= For All (Aosta Valley) =

For All (Per Tutti – Pour Tous – Pe Tcheut, PT) was a regionalist coalition of parties active in Aosta Valley, Italy.

The coalition was created in the run-up of the 2018 general election by Autonomy Liberty Participation Ecology (ALPE), Edelweiss (SA) and For Our Valley (PNV). Luisa Trione ran in the Valdostan single-seat constituency for the Senate, while Giampaolo Marcoz for the Valdostan single-seat constituency for Chamber of Deputies.

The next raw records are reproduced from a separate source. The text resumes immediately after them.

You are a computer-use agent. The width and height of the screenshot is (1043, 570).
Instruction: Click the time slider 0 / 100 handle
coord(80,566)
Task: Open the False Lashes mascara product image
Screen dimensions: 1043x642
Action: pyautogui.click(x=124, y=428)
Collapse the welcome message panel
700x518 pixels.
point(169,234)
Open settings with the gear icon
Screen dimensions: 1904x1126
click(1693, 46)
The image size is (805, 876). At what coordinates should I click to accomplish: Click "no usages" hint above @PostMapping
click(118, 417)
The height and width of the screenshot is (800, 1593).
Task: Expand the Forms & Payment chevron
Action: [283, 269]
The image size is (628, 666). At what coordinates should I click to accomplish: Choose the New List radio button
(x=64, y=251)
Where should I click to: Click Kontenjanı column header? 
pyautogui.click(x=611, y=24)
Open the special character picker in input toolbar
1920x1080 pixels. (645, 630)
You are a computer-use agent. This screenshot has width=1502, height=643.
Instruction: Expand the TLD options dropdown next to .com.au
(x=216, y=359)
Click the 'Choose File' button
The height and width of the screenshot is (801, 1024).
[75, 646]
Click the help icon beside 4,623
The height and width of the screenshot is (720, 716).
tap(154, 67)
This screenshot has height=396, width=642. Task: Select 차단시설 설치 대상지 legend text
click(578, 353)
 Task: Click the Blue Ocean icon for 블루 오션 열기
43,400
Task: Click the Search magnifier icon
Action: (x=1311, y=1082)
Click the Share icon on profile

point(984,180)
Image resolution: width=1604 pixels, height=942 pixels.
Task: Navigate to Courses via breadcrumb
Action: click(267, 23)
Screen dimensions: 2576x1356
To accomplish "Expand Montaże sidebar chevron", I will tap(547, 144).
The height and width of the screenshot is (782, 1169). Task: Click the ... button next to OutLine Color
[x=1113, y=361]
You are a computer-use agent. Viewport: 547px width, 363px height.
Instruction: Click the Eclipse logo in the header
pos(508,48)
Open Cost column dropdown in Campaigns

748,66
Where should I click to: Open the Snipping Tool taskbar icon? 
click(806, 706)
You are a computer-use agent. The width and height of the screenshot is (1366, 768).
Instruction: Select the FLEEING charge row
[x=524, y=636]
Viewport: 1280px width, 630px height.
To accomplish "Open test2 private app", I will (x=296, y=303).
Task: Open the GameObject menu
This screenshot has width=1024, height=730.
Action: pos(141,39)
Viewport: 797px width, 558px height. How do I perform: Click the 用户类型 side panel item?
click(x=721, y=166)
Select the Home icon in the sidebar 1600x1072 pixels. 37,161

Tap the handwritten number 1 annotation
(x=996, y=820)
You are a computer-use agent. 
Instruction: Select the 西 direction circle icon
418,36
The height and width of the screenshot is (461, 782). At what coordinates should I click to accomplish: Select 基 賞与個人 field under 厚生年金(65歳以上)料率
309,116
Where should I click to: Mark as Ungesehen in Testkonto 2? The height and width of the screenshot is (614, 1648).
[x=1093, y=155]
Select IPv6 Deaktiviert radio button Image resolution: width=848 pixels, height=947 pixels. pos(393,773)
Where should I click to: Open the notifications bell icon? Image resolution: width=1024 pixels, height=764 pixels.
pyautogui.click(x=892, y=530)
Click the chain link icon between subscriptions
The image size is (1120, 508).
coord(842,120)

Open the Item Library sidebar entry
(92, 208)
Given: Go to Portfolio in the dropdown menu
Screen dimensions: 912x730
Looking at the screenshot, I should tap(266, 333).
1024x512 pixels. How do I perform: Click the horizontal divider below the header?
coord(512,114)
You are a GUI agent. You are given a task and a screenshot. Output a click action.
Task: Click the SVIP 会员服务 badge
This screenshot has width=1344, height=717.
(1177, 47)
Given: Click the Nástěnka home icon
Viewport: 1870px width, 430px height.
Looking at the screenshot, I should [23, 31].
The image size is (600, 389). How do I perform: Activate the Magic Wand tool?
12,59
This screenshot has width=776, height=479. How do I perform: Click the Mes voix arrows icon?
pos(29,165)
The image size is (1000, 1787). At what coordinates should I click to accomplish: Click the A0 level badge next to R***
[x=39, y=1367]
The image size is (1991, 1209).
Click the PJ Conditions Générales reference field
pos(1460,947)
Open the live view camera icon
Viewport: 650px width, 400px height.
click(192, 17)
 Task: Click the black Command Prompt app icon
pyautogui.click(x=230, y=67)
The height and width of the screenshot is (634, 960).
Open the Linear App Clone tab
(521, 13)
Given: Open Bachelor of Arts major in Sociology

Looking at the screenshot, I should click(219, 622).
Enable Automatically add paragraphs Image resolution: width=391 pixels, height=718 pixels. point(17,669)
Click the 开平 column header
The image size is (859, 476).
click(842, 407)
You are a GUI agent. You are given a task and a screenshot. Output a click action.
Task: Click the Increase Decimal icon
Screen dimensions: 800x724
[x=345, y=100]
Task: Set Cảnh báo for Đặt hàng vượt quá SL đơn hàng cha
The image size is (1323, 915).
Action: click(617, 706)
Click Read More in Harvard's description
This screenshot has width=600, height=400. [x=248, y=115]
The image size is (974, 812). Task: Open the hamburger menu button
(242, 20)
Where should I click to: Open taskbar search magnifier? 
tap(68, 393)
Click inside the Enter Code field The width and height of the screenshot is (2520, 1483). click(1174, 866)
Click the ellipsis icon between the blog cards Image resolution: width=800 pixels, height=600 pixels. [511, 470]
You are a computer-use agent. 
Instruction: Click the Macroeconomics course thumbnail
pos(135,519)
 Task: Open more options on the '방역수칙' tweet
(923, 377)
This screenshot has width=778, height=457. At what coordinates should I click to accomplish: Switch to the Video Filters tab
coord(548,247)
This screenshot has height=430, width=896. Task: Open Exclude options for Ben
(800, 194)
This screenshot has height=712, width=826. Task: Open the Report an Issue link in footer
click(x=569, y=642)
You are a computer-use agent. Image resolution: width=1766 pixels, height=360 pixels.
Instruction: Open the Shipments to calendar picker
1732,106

Tripodi came fourth with 15.6%, thanks to the relative popularity of the outgoing senator, Albert Lanièce of the Valdostan Union (UV), who was re-elected with 25.8% of the vote. Marcoz had a better performance with 18.3%, in an election won by Elisa Tripodi of the Five Star Movement (M5S) with 24.1%.

==Members parties==
For the 2018 general election, the coalition was composed of the following parties:

| Party |  | Ideology |
|---|---|---|
|  | Autonomy Liberty Participation Ecology (ALPE) | Regionalism, social democracy, green politics |
|  | Edelweiss (SA) | Regionalism, Christian democracy |
|  | For Our Valley (PNV) | Regionalism, centrism |

A fourth party, Mouv', was originally part of the coalition, but ended up supporting only Marcoz for the Chamber.